Pixel coordinate grounding data
+ + + + +
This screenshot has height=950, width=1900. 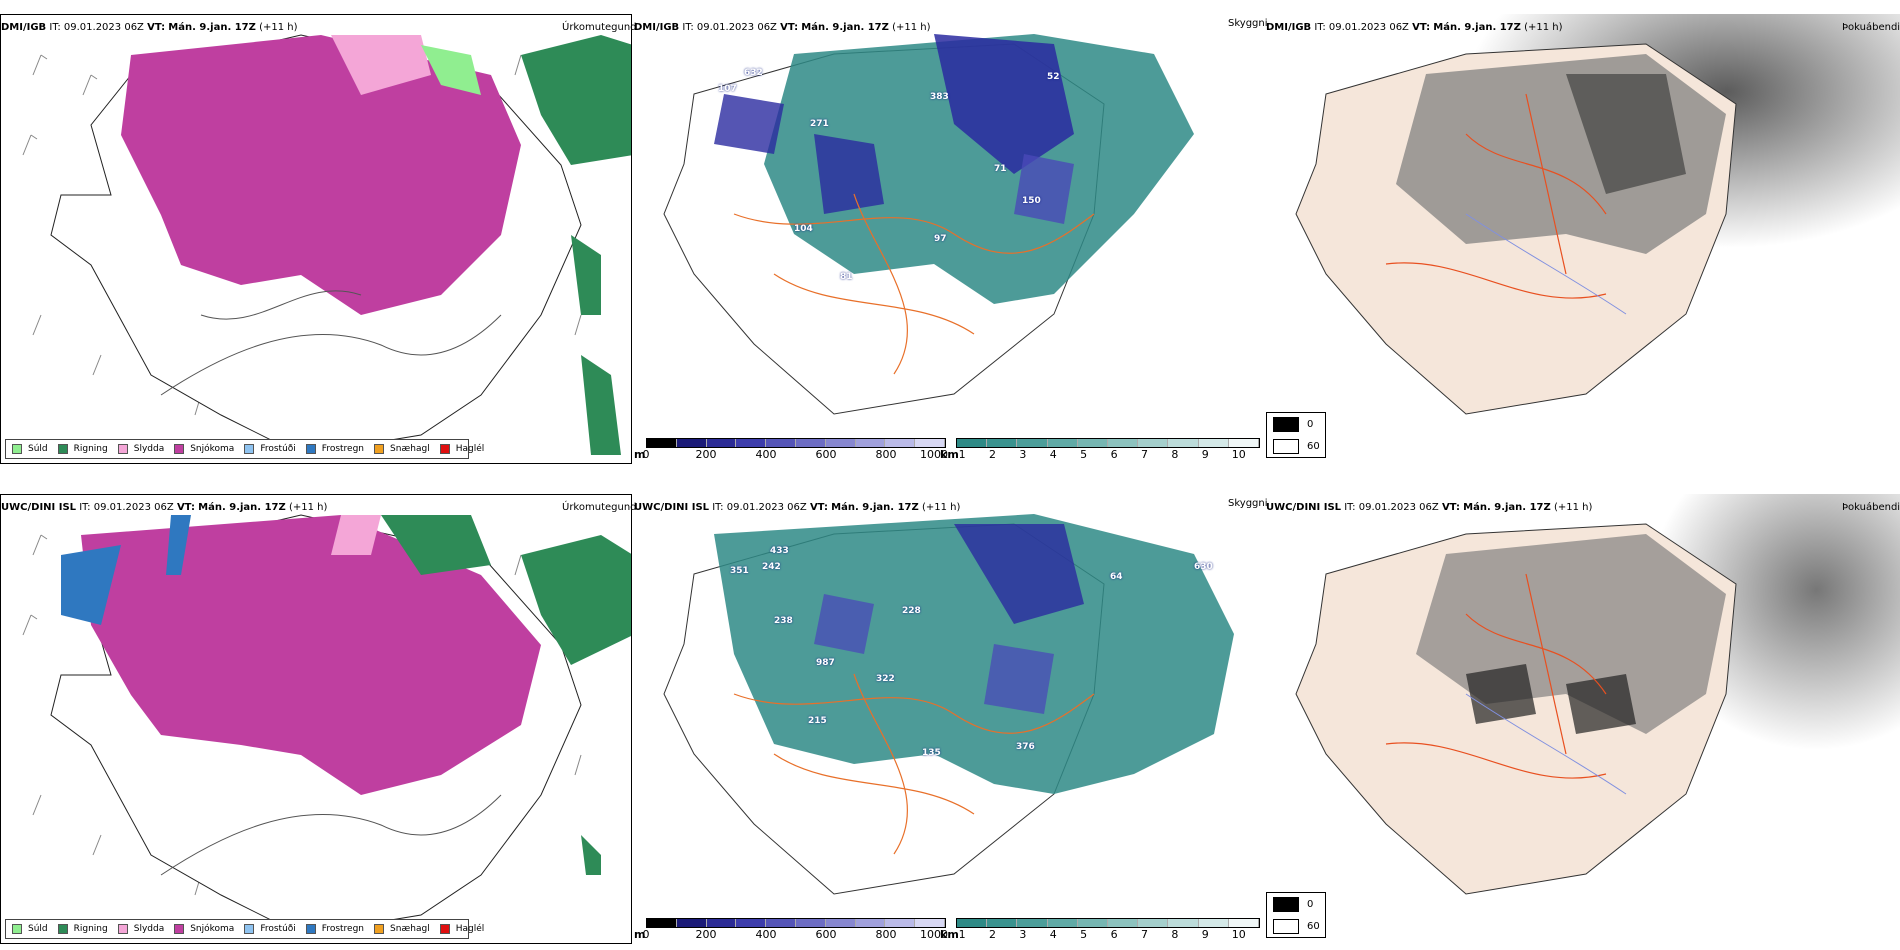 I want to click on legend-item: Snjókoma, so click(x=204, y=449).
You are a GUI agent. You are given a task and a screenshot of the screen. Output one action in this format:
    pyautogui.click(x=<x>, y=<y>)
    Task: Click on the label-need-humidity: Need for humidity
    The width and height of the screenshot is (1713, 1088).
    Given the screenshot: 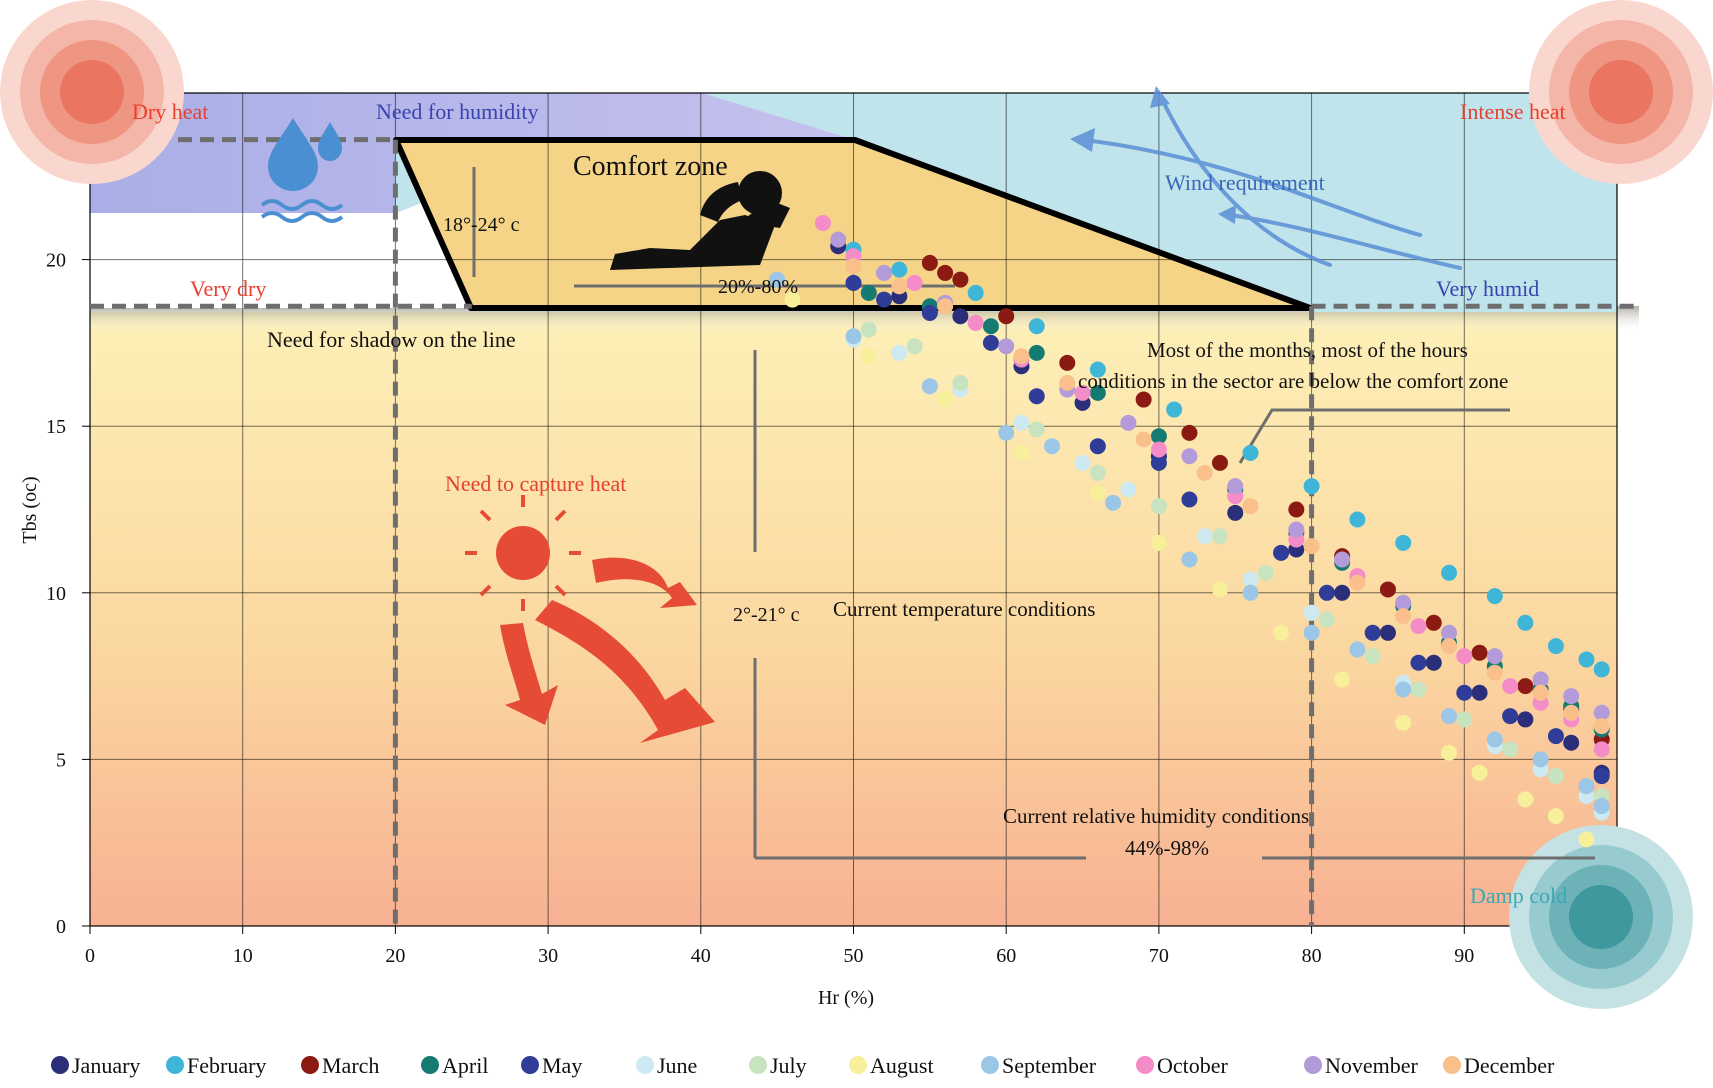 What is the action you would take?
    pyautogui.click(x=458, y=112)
+ + + + +
**Instructions for the task:** Reproduce the lines above verbatim, starting at the line containing "You are a GUI" and ending with the line containing "The width and", both included.

**Result below:**
You are a GUI agent. You are given a task and a screenshot of the screen. Output one action in this format:
    pyautogui.click(x=<x>, y=<y>)
    Task: Click on the label-need-humidity: Need for humidity
    The width and height of the screenshot is (1713, 1088).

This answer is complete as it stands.